DESCRIPTION OF THE TASK
Extract every line from the rows below that contains the string "screenshot". Case counts.

--- Begin MATERIAL FOR THE TASK ---

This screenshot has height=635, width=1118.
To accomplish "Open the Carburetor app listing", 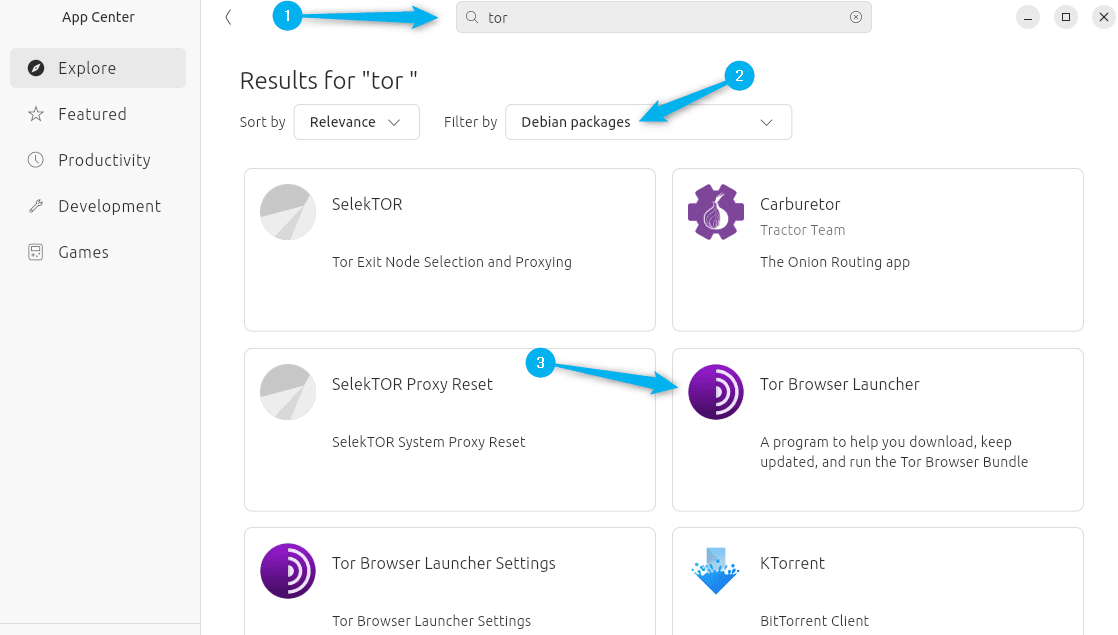I will point(877,250).
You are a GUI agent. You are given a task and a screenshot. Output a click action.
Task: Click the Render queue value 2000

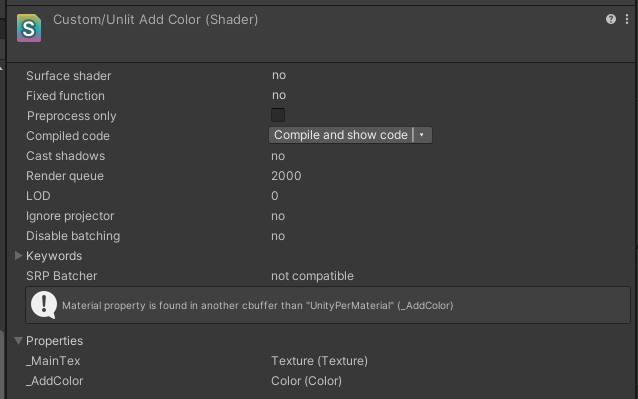coord(286,176)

--- End MATERIAL FOR THE TASK ---

FINAL RESULT
This screenshot has height=635, width=1118.
You are a GUI agent. You are given a task and a screenshot. Output a click action.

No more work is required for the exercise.